Crown released Scott Sigler's new book, Infected, online as a free (no DRM) pdf on March 27th, five days before it would be available in stores. The hitch was that this was limited-time deal: on March 31st, the day before the book went on sale in stores, they would take down the file.

This elicited the following rant from Boing Boing's Cory Doctorow:

Publishers are schizophrenic and often end up acting really dumb in the service of trying to do something smart. Crown is putting Scott's book online for free as a PDF, but they're taking it down after only four days -- presumably just in time to kill whatever momentum the downloads are generating. If you happen upon this blog-post next week when it shows up on Digg, you're out of luck -- no download to use to figure out if you want to buy the book.

Worse still: Crown is only making the download available before the book goes on sale! This is an act of massive goofiness. Here's what this means: the book's promotional download period ends before you can buy the book. If you download this book and love it, you can't walk down to the bookstore and pick up a copy. Sure, you can pre-order it on Amazon, but I know from watching my affiliate link payments here on Boing Boing that ten times as many of you buy books that are on sale when I blog them than buy books that have to be pre-ordered. The Internet exists in an eternal NOW, and expecting someone who downloads a book to hold onto the impulse to buy it for four days is so unrealistic, it makes me suspect that this strategy was conceived of by someone who doesn't actually use the Internet.

Either Crown believes that free downloads sell books or they don't. There's no coherent explanation for a ticking-bomb download like this one; it's like the hesitation marks on the wrists of a half-ass suicide.

So which is it? Does Crown believe that free downloads sell books, or don't they?

I talked to Shawn Nicholls, Crown's Online Marketing Manager, to find out.

The short answer is that Crown does indeed believe that free pdfs will sell more physical books. "We definitely subscribe to the believe that offering something online isn't going to take away from sales," says Nicholls. "The one thing I tried to do when we started this was to make a distinction between free music and free books. A MP3 can be a substitute for a CD, but we're not at the place where a pdf is a substitute for a hard book."

But Crown also believes in the concept of artificial scarcity: "Our goal was to create some buzz. Four days of availability gives a sense of urgency and makes it more of an event," he says. And although Crown did take the book down from its official site, Nicholls said that they wouldn't stop people from mirroring it elsewhere for as long as they want.

Here are the initial results of the experiment:

  • The book was downloaded 45,000 times over that four days, compared to just 15,000 times for a previous experiment in free ebooks, The Beautiful Children, which was published by Random House in January. (That pdf was posted after the book was on sale.)
  • Over the four days, Infected went to #1 on Amazon's Horror List, and #150 overall in book sales (from being in the two thousands before).
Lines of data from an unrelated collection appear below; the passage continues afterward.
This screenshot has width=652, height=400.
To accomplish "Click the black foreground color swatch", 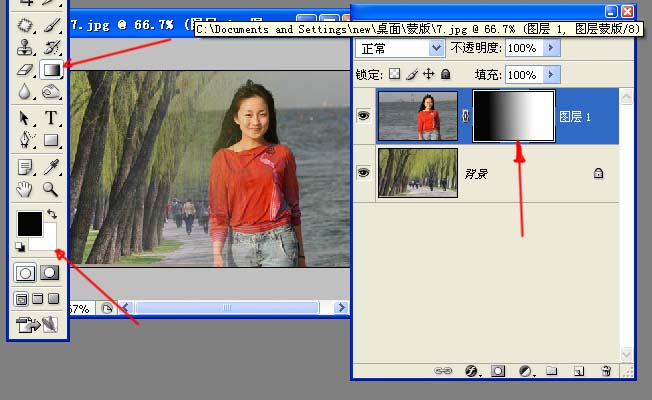I will click(28, 223).
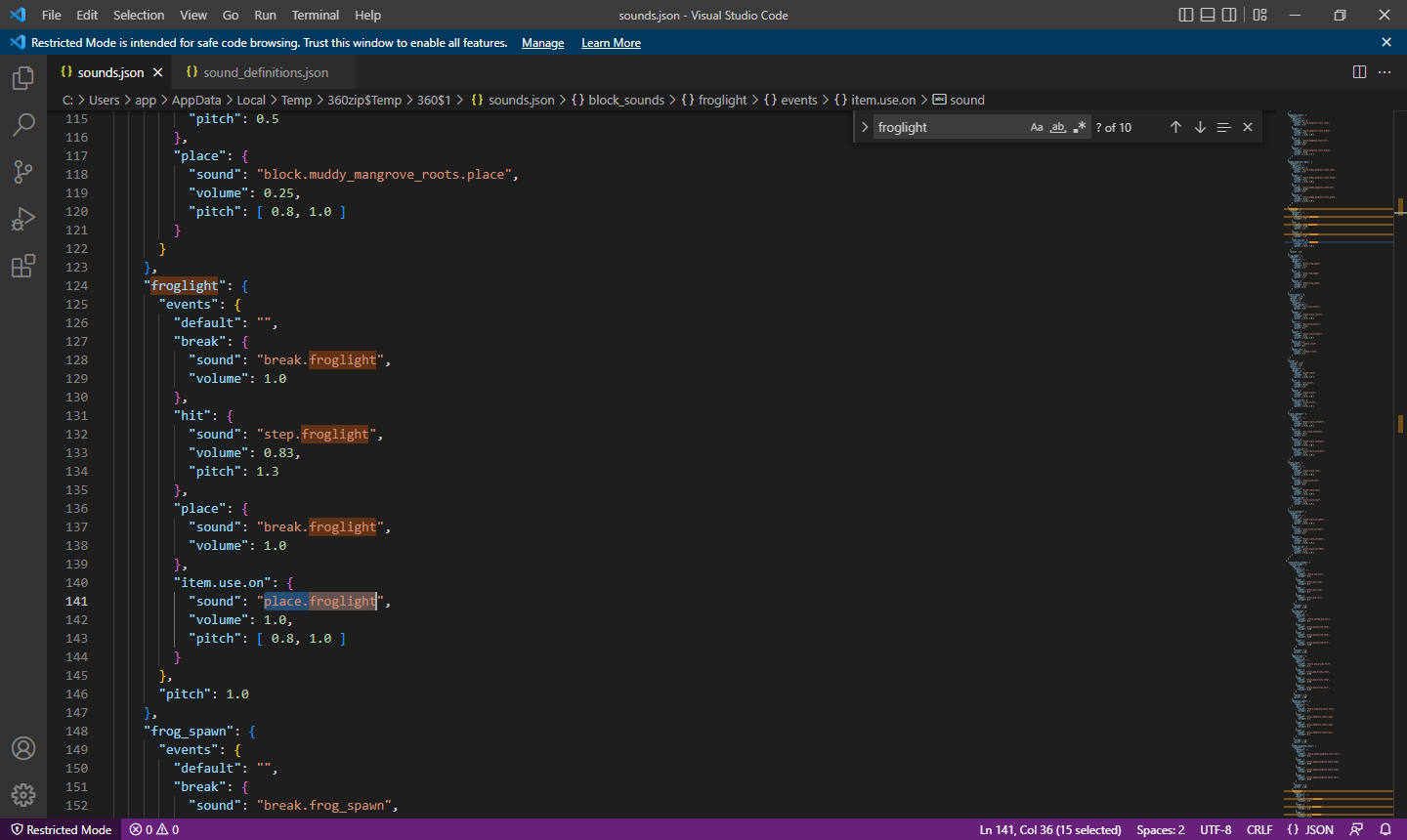Click the Manage link in banner

tap(542, 43)
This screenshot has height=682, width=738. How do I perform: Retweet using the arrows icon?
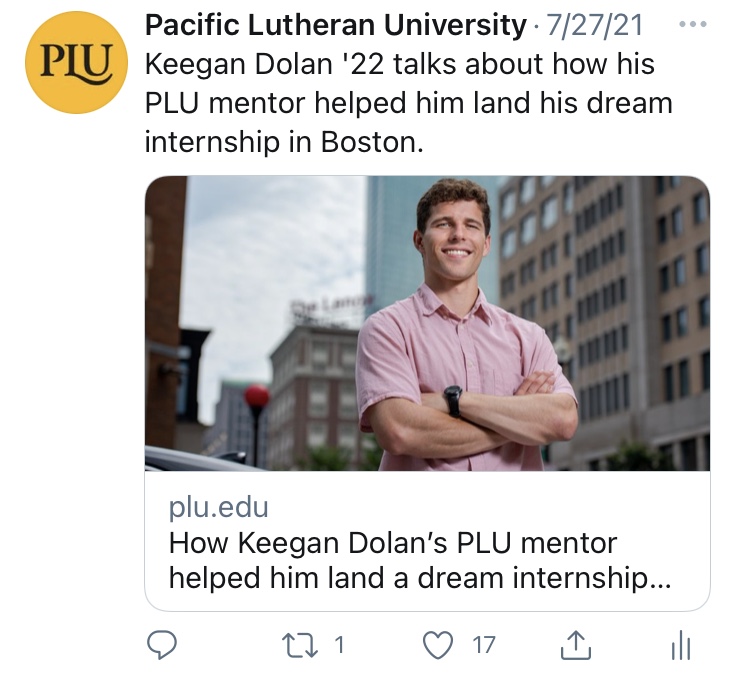tap(299, 645)
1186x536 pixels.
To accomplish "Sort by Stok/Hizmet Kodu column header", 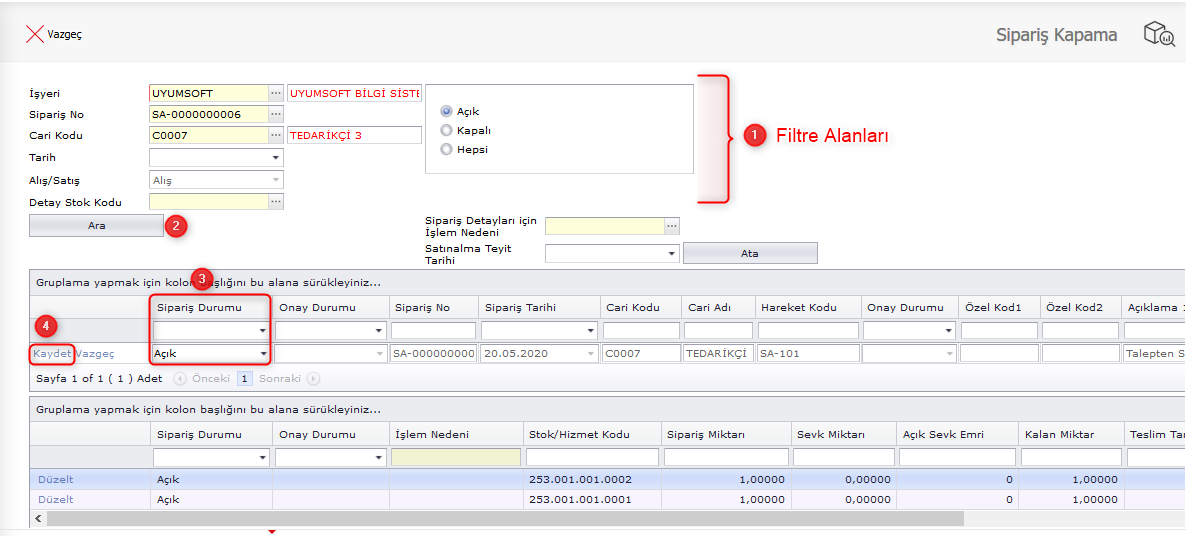I will 580,434.
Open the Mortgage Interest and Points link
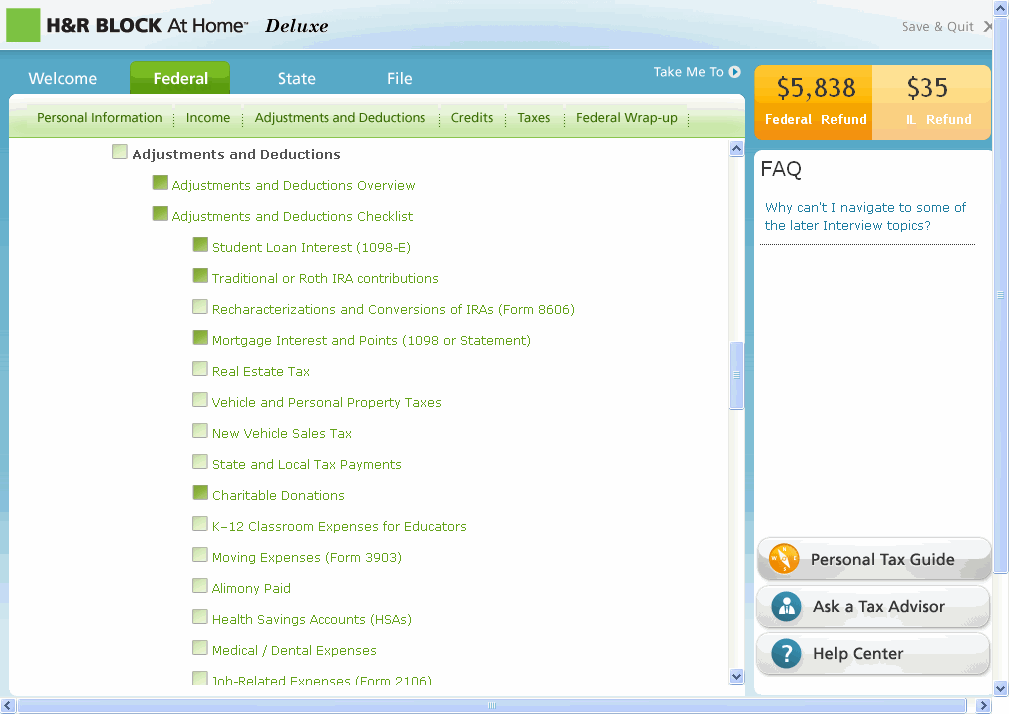The image size is (1009, 714). pos(371,341)
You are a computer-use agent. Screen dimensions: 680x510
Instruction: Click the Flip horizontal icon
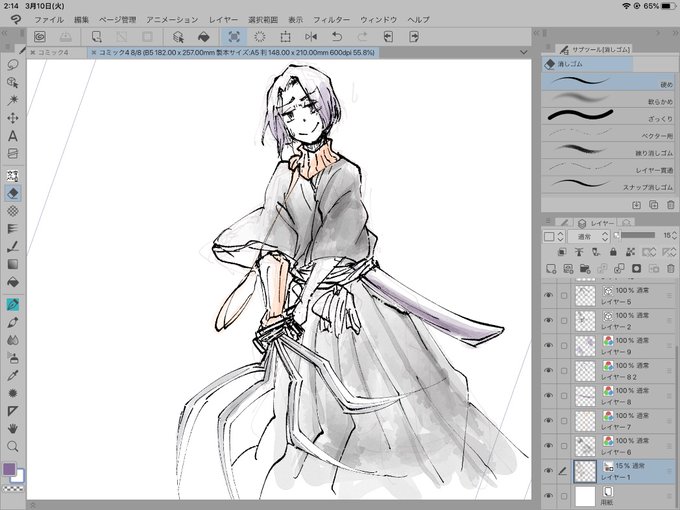(311, 37)
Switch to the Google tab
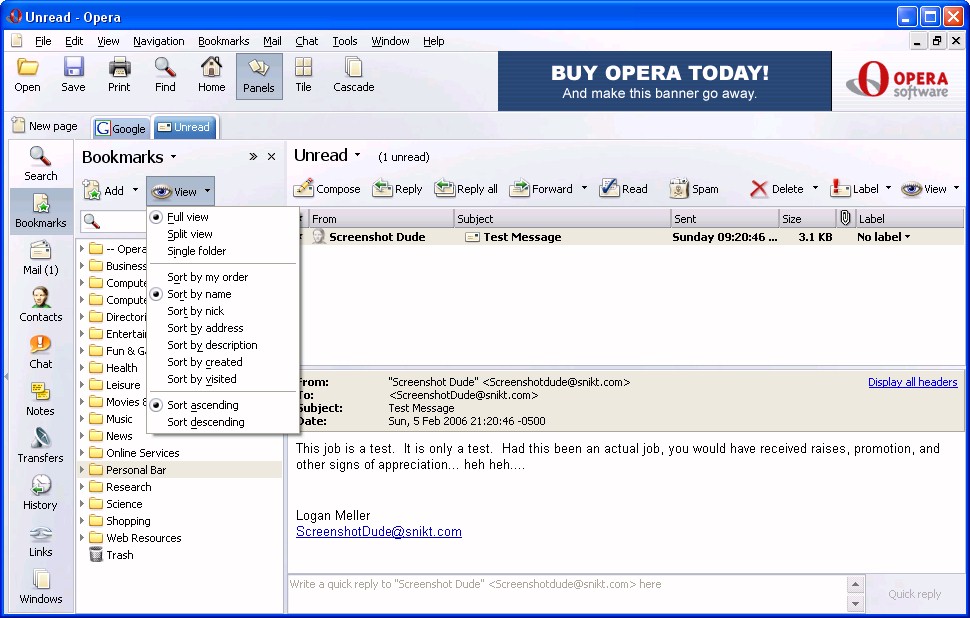The width and height of the screenshot is (970, 618). 121,128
It's too early to know what the bookstore sales are like, but on the online sales alone, the experiment looks like a success so far.
  • The Infected microsite became Crown's top site.

Nicholls suspects that fewer people were inconvenienced by not being able to buy the books in stores over the free pdf window than Doctorow predicts. "The online audience we were hoping to reach is more prone to buying from web retailers, so for them pre-ordering on Amazon four days before publication isn't that frustrating. It shows up just a few days later than it would have if it were purchased after its on-sale date." 

"The way we looked at is that we straddled the line a bit. Giving away the full content of the book at all is a service to the consumer. Cutting it off short was simply us looking at all our long term goals--balancing the marketing buzz of a limited-time event against the virtues of longer availability. However, I can see the logic in Cory's point. It was an experiment, but if we see it as successful, we'd only want to go further, not go back. What we did this time was a calculated trade-off. Next time the conversation might be entirely different."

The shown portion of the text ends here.